Brussels, Belgium – The European Commission (EC) has announced new proposals for mandatory vehicle safety systems that will be required on all new vehicles. The proposals include electronic stability control and low-rolling-resistance tires on cars by 2012, and advanced emergency braking systems and lane departure warning systems on trucks and other heavy vehicles as of 2013.

The proposal will also eliminate more than 150 existing directives, and replace them with one single regulation which is directly applicable in the European Union.

“We are simplifying the legislation,” said Günter Verheugen, EC Vice-President responsible for enterprise and industry. “We are improving road safety. We are promoting fuel efficiency. We are presenting a modern, integrated policy approach beneficiary for citizens, for the environment and the industry.”
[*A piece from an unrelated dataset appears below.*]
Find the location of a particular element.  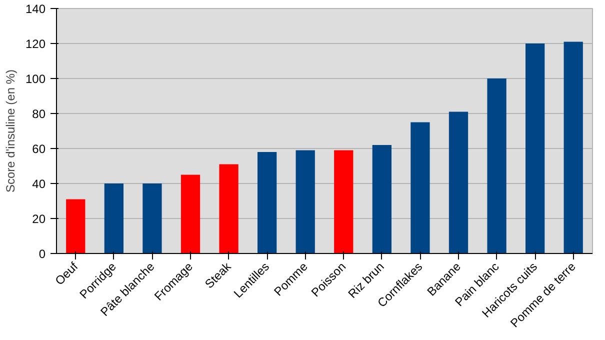

y-tick-label: 120 is located at coordinates (36, 44).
The new proposals will require the following safety requirements:

  • Mandatory electronic stability control (ESC) for new cars and commercial vehicles to be phased in from 2012, with all new cars being equipped by 2014.
  • Advanced emergency braking on large vehicles, employing sensors to alert the driver when a vehicle is too close in front and, in certain situations, applying emergency braking to prevent or reduce the consequences of a collision, from 2013. Lane Departure Warning systems would also be required on large vehicles, to assist drivers by warning them when the vehicle is in danger of unintentionally leaving the lane, mainly due to lack of driver attention.
  • Brake Assist Systems on passenger vehicles from 2009; the systems can considerably reduce the stopping distance of a vehicle in an emergency situation.
  • Low rolling resistance tires to be obligatory from 2012, leading to lower fuel consumption by reducing the resistance to motion that occurs when the tire rolls. Explicit safety requirements and new standards on tire noise would also be introduced.
  • Tire pressure monitoring systems to be obligatory from 2012.